◆ Your assignment ◆
Skipping all pictures, print exactly the lines below from the one with "Open article 拱形波纹钢屋盖结构的施工步骤图" through the final line.
------ Data supplied ------
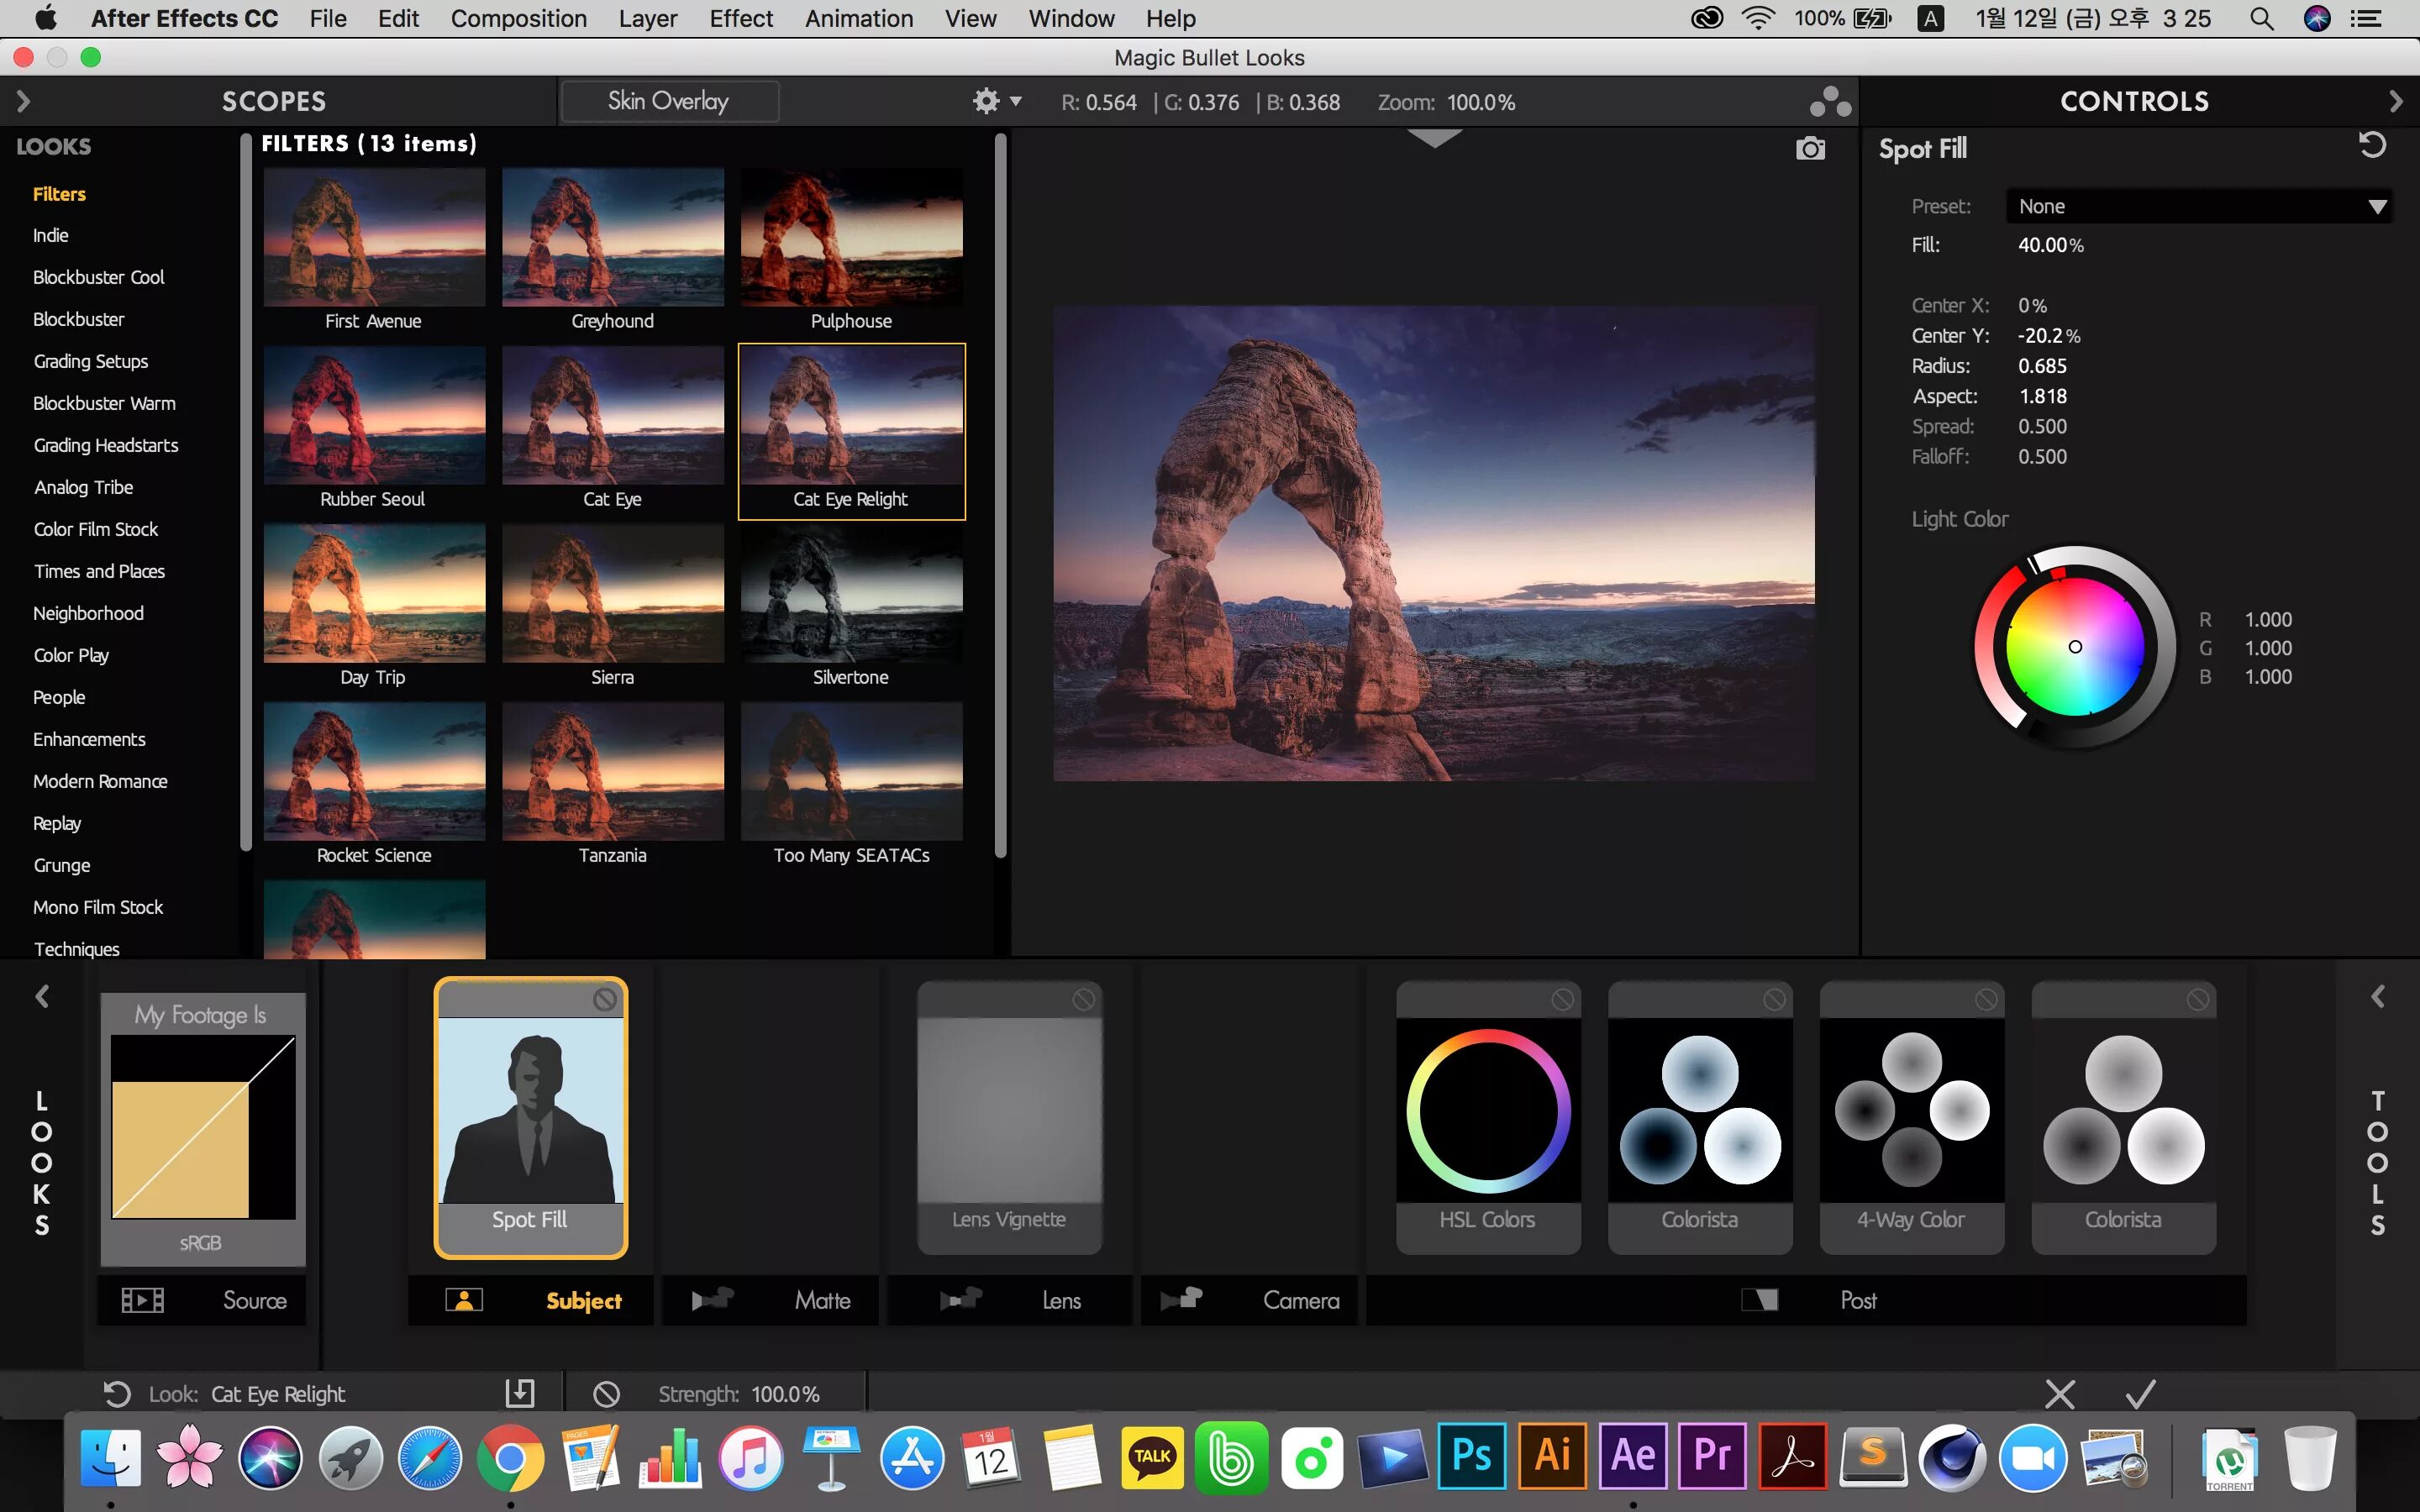Select the Subject tab in timeline
Image resolution: width=2420 pixels, height=1512 pixels.
click(584, 1299)
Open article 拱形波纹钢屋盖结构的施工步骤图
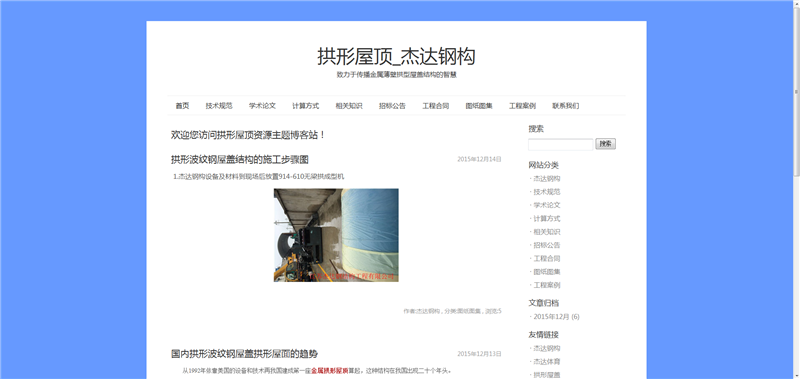Image resolution: width=800 pixels, height=379 pixels. point(240,160)
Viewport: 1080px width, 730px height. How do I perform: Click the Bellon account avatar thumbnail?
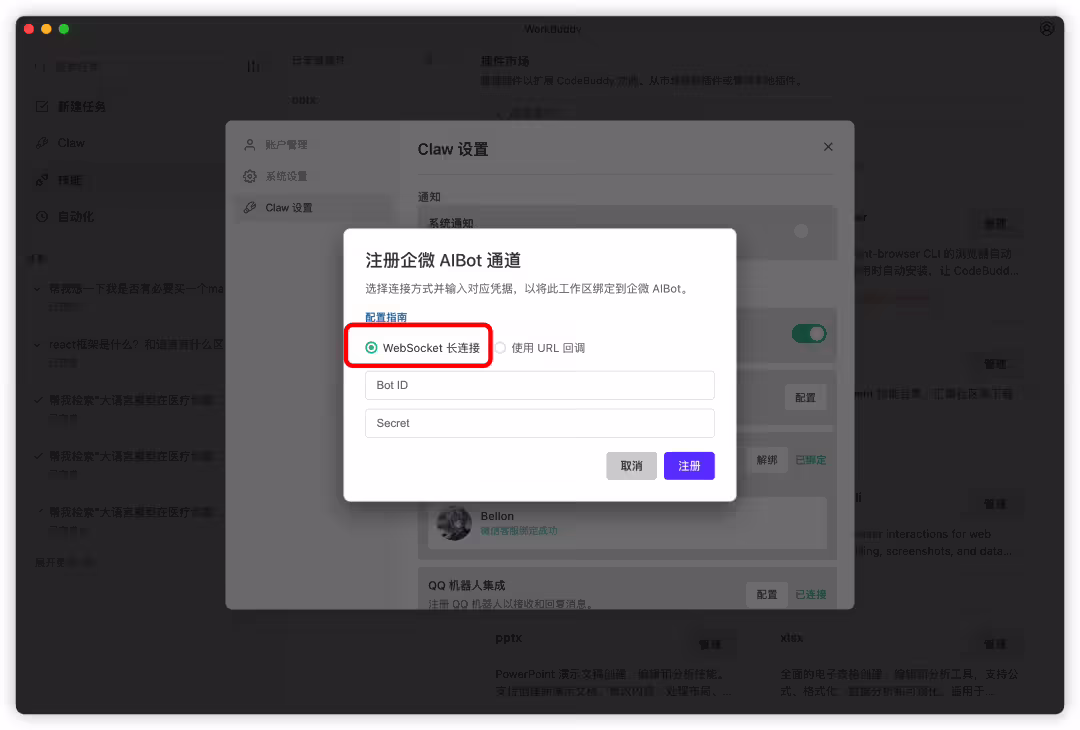click(x=454, y=523)
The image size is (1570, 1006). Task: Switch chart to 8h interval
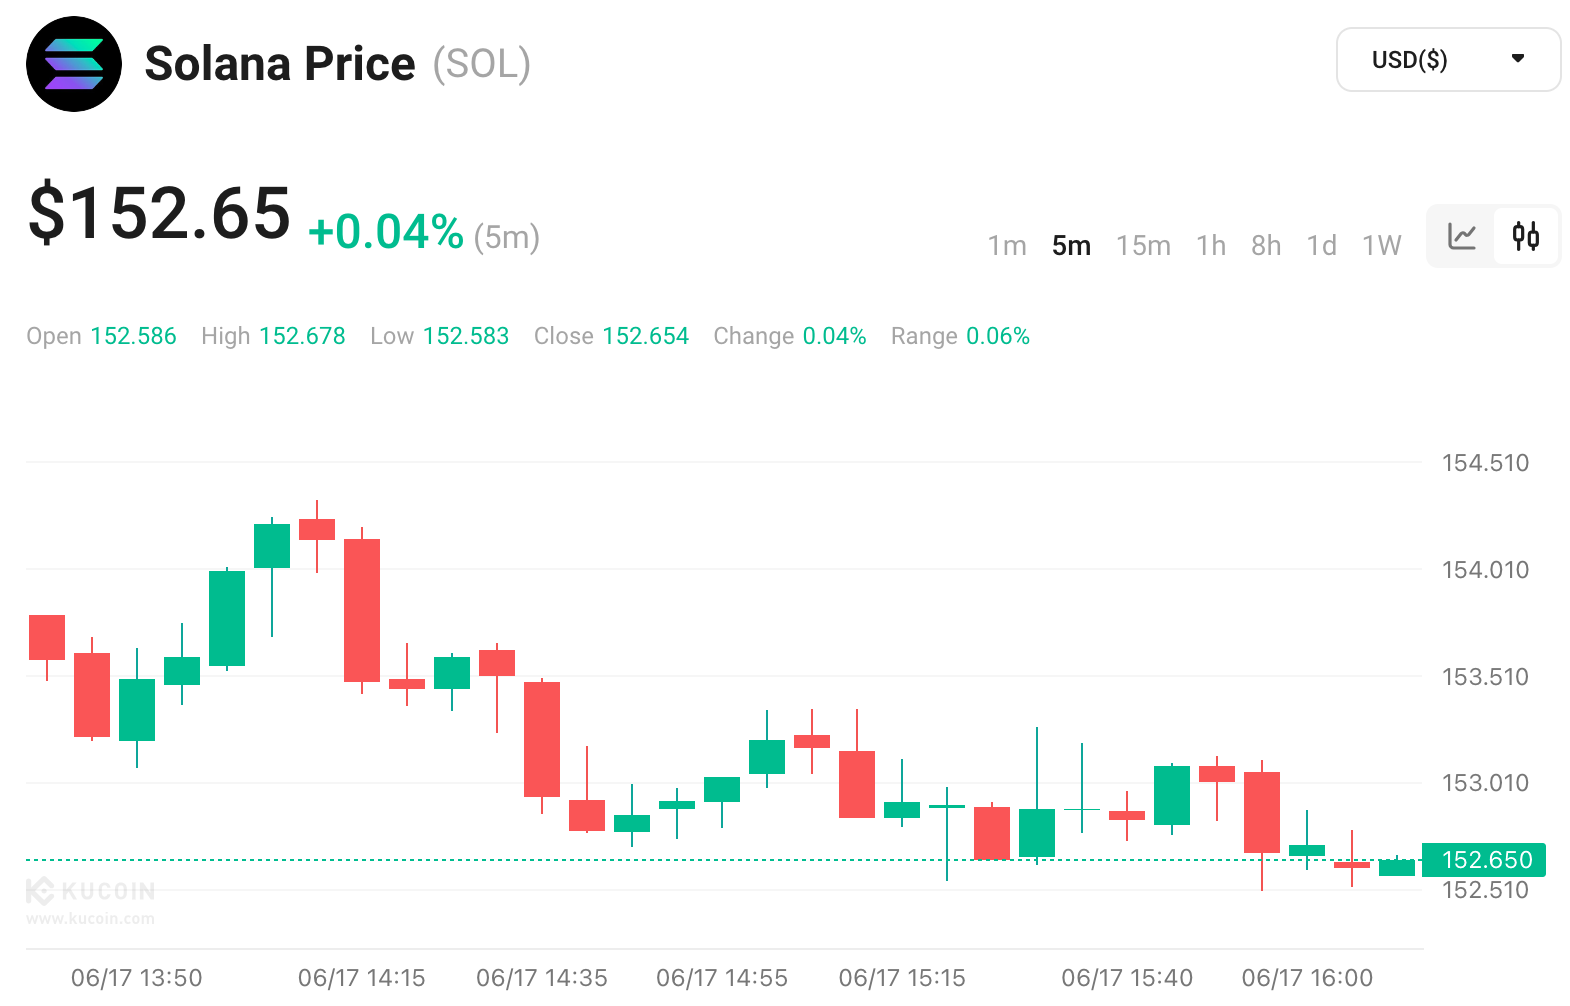click(x=1265, y=246)
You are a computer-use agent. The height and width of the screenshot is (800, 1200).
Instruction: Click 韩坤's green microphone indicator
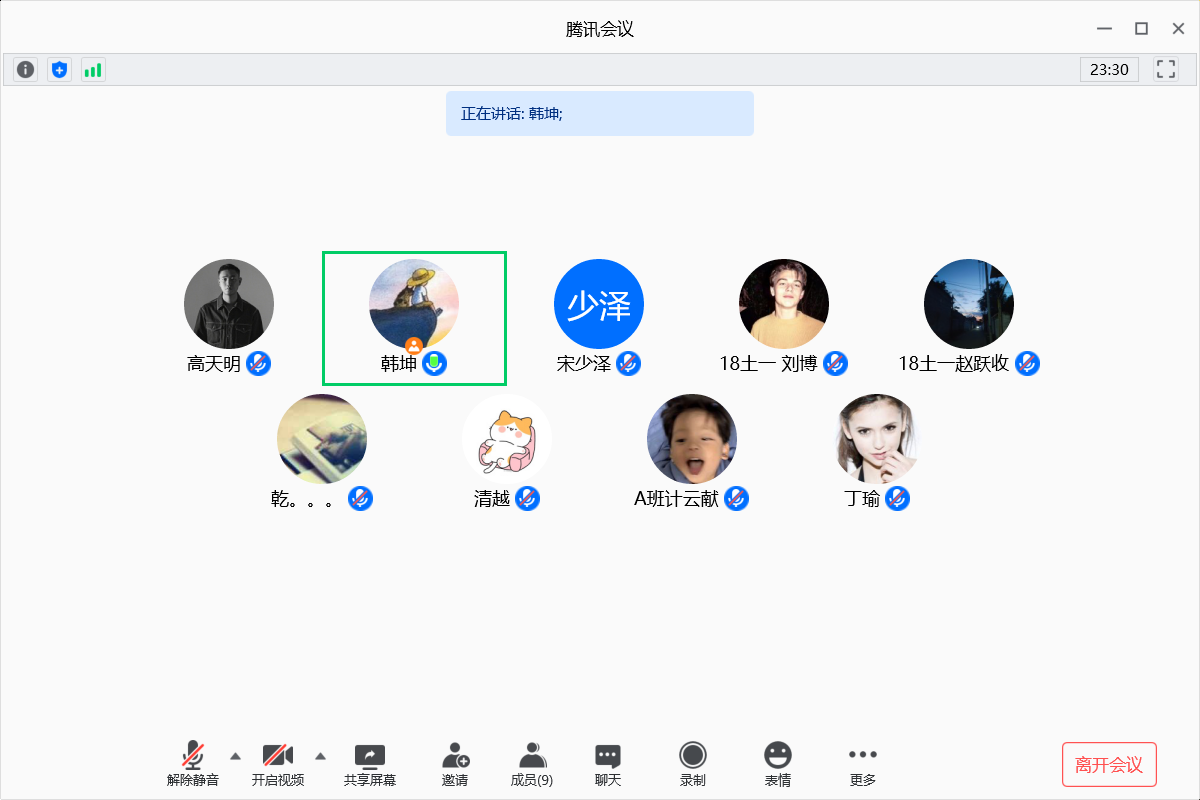434,363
------
◆ Written solution ◆
Open article 拱形波纹钢屋盖结构的施工步骤图
Image resolution: width=800 pixels, height=379 pixels. point(240,160)
Viewport: 1080px width, 730px height. How do I perform: Click the Bellon account avatar thumbnail?
click(x=454, y=523)
The image size is (1570, 1006). Task: Switch chart to 8h interval
click(x=1265, y=246)
You are a computer-use agent. The height and width of the screenshot is (800, 1200).
Instruction: Click 韩坤's green microphone indicator
434,363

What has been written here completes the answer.